مِنْ قَبْلِكَ : Kur'anda hiçbir kelime bulunmuyor ki, mevkiiyle münasebettar olmasın. Veyahut mevkiinin başka bir kelimeye münasebeti daha çok olsun. Evet Kur'anın herhangi bir yerinde bulunan bir kelime, o mevkiin başında bir tâc-ı zerrın gibi görünür. Ve aralarındaki münasebetlerden dolayı, aralarında geçimsizlik yeri yoktur. Ezcümle: مِنْ قَبْلِكَ kelimesine bak! Bu âyetin her tarafından uçup bu kelimenin başına konan letâifi gör. Zira bu âyet, nübüvvet hakkındadır. Nübüvvet mes'elesinde "Beş Maksad" vardır. Bu maksadlar, beş nükte ve letaiften in'ikas etmiştir. Bu beş letaif, مِنْ قَبْلِكَ nin sadefindedir. Maksadlar ise:
1- Hazret-i Muhammed Aleyhissalâtü Vesselâm, resuldür.
2- Ekmel-ür Rusüldür.
3- Hâtem-ül Enbiyadır.
4- Risaleti, âmmedir.
5- Şeriatı, sair şeriatların mehasinini cem' ile onların nâsihidir.

Birinci maksadın مِنْ قَبْلِكَ den vech-i in'ikası: Meslekleri ve yolları bir olan bir cemaat, مِنْ قَبْلِكَ kelimesinden imaen fehmolunur. Binaenaleyh Hazret-i Muhammed'in (A.S.M.) مِنْ قَبْلِكَ deki zamire merci olması, o cemaatten ma'dud olmasını iktiza eder. Ve onların meslekleri olan nübüvvetlerine ve kitaplarının sıdkına olan bütün deliller, Hazret-i Muhammed Aleyhissalâtü Vesselâm'ın risaletine ve Kur'anın Allah'tan nâzil olduğuna bir hüccet-i katıa olduğu gibi, onların mu'cizeleri de Hazret-i Muhammed'in (A.S.M.) davasına bir mu'cize hükmüne geçer.

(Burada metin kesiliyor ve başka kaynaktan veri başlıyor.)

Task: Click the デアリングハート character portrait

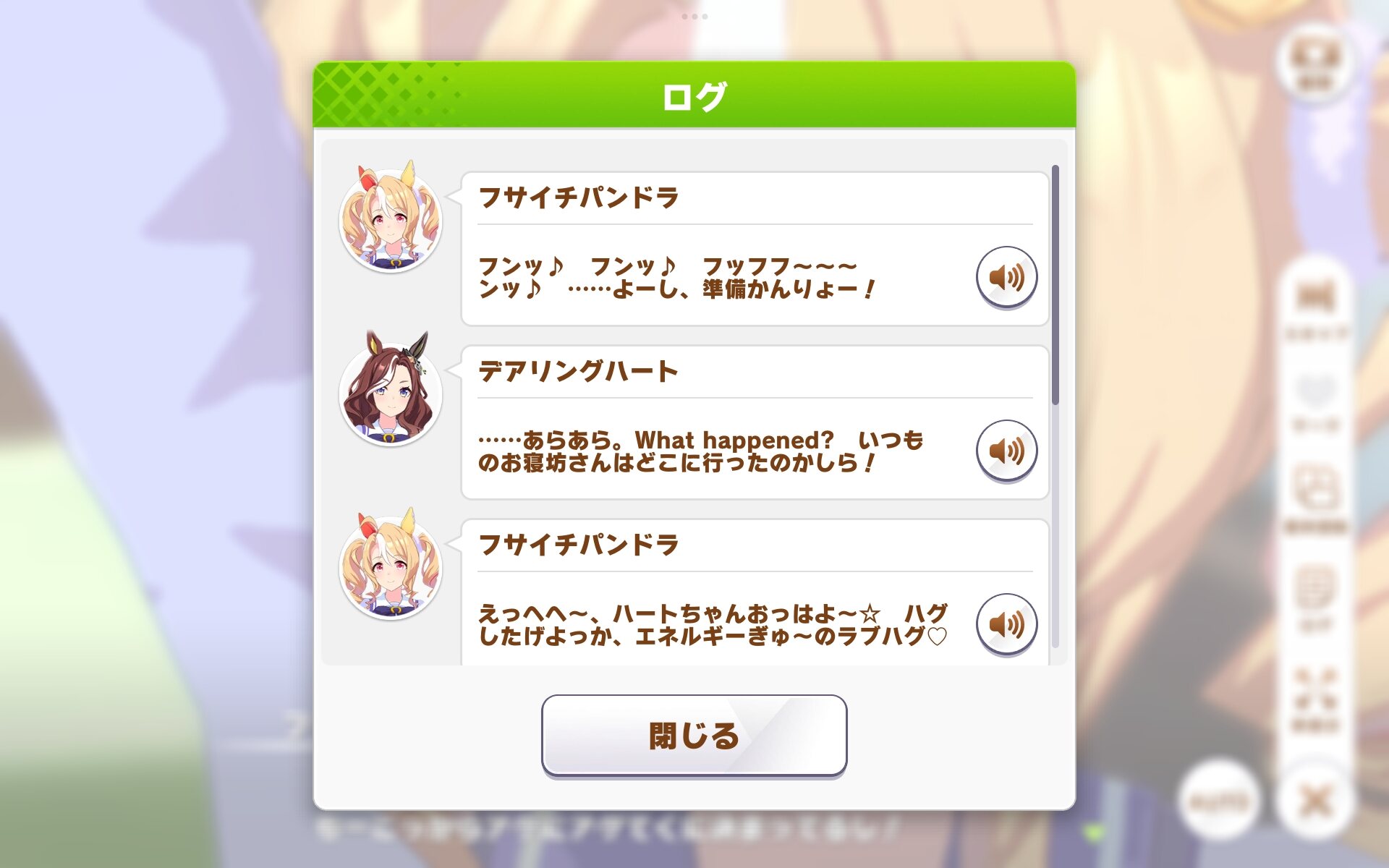Action: 391,389
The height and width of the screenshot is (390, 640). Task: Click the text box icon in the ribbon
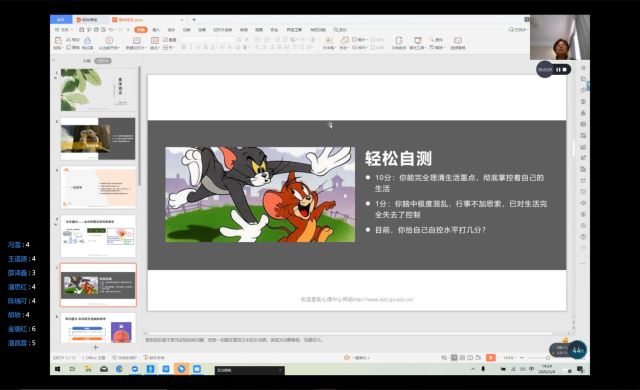pos(329,40)
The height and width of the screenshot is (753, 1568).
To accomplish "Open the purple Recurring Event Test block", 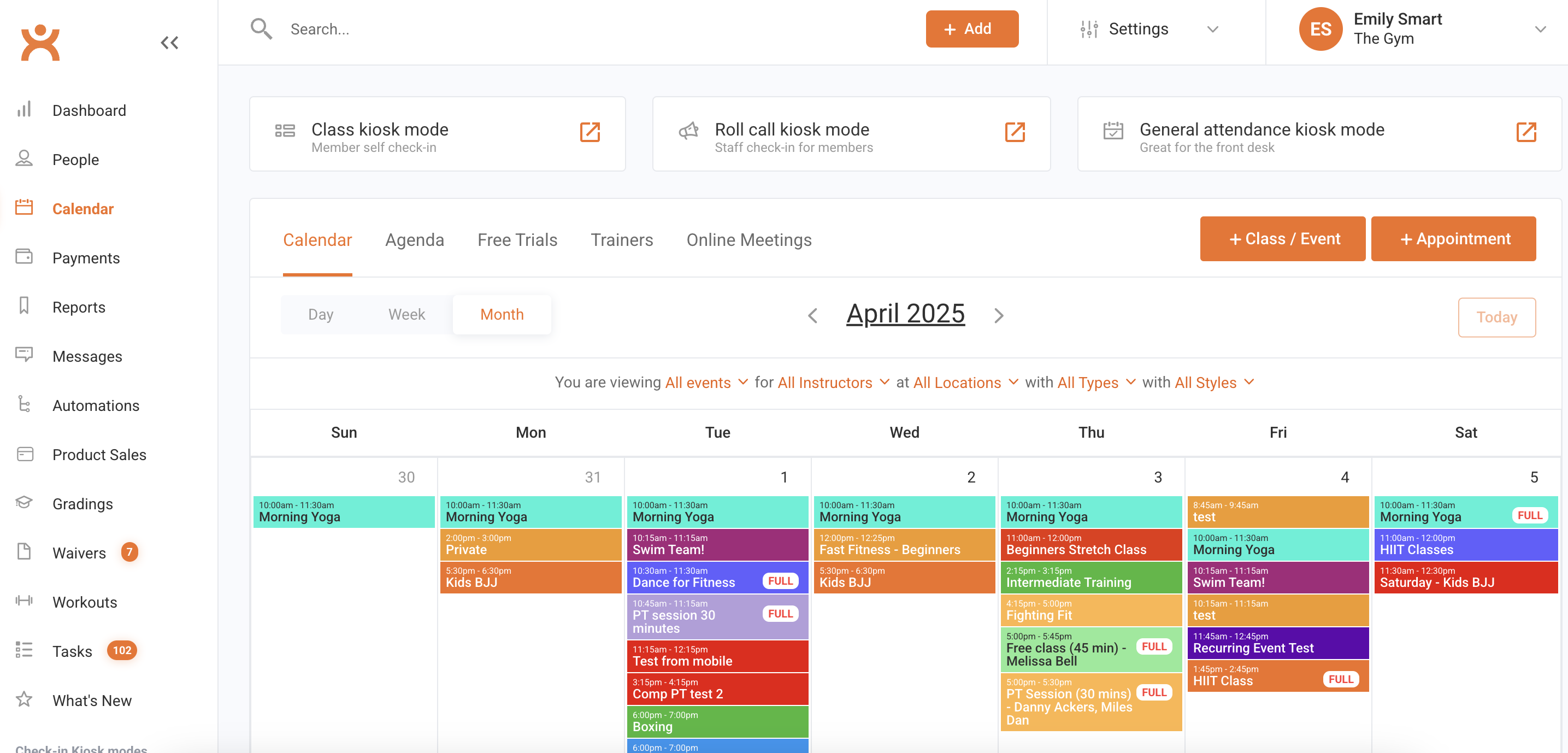I will pos(1277,643).
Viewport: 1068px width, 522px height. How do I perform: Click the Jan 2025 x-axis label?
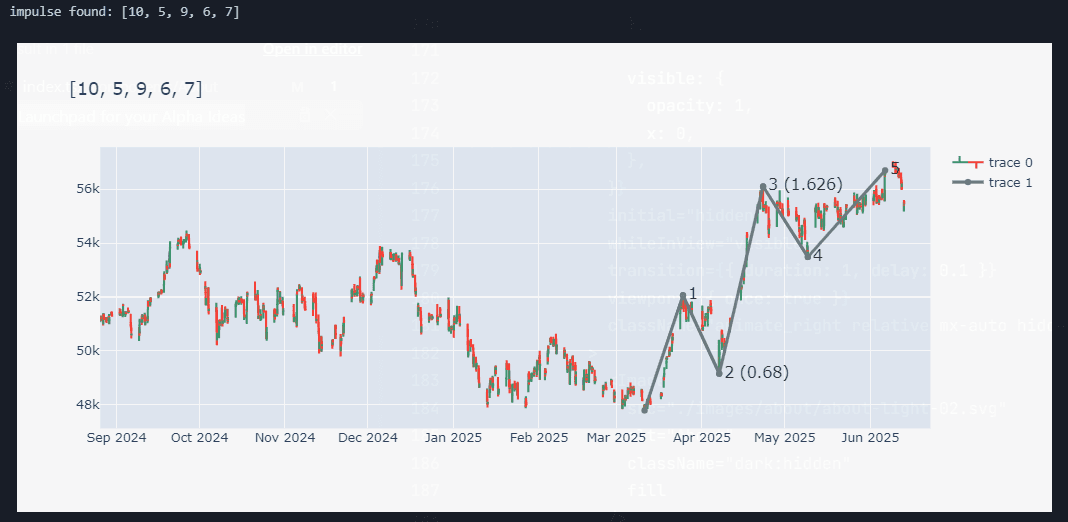click(x=453, y=438)
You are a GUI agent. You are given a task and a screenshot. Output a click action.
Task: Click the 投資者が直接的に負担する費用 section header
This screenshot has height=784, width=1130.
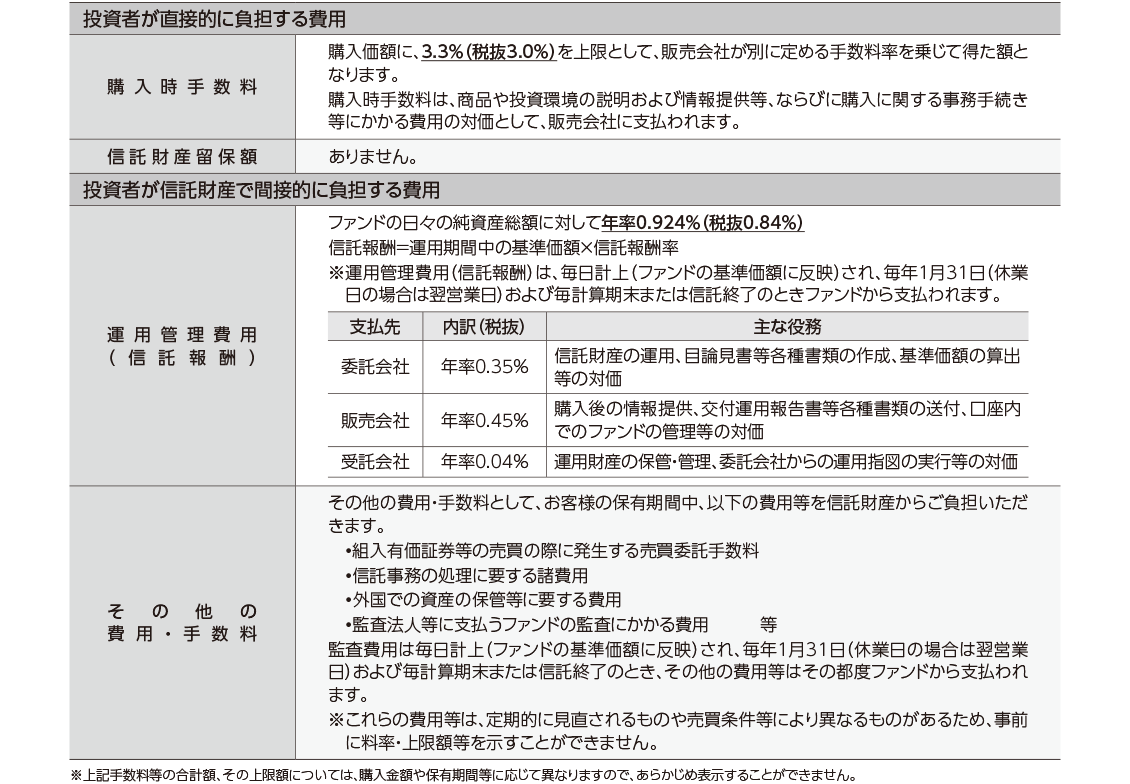221,18
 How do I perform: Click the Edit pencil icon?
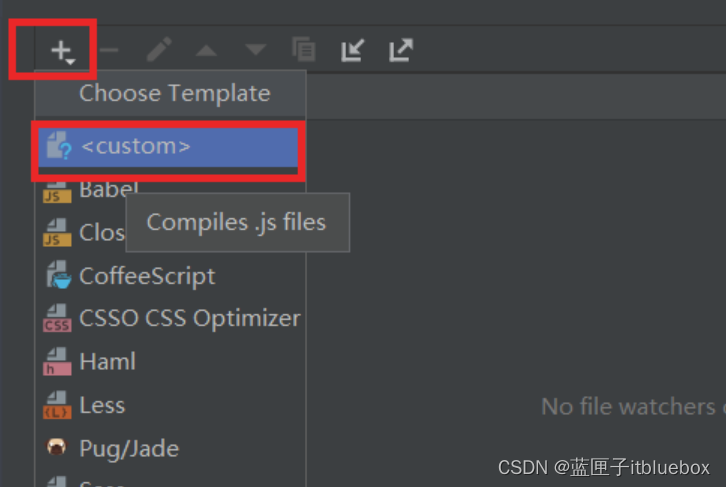click(x=159, y=50)
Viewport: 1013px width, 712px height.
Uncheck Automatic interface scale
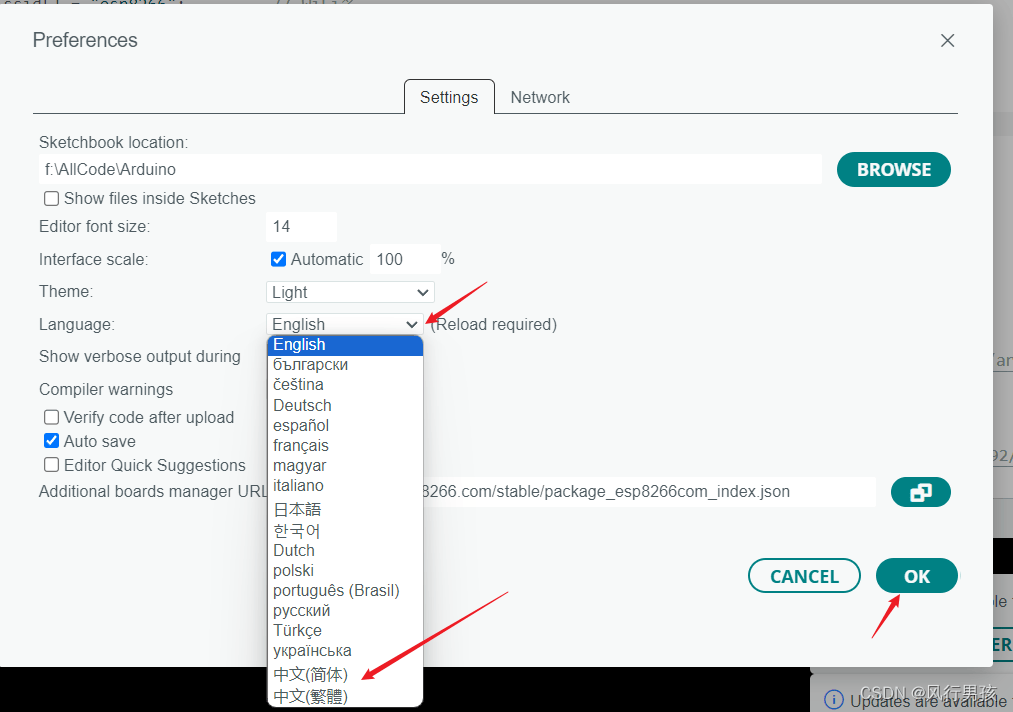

İkinci maksadın vech-i in'ikası: Üç kaideden tezahür eder.
1- Sultanlar daima halkın, cemaatin, ordunun sonunda çıkarlar.
2- Nev-i beşerde tekemmül vardır. Bu tekemmül kanunu, ikinci mürebbinin ve ikinci mükemmilin evvelki mürebbilerden daha ekmel olmasını iktiza eder.
3- Alelekser, halefin mehareti, selefinden daha ziyadedir.
İşte bu üç kaideden, Hazret-i Muhammed'in (A.S.M.) ekmel-i enbiya olduğu tezahür eder.
Üçüncü maksadın vech-i in'ikası: Meşhur bir kaidedir ki; bir vâhid çoğalsa teselsül eder, gittikçe gider, bir yerde durmaz. Fakat çoklar ve kesîr olanlar ittihad etse, kuvvetlenir, istikrar peyda eder, yerinde kalır, daha değişmez. Demek Muhammed Aleyhissalâtü Vesselâm, hâtem-ül enbiyadır. Mefhum-u muhalifiyle işmam eder ki, ondan sonra peygamber gelmez. Hâtemiyetine hâtem ve imza basar.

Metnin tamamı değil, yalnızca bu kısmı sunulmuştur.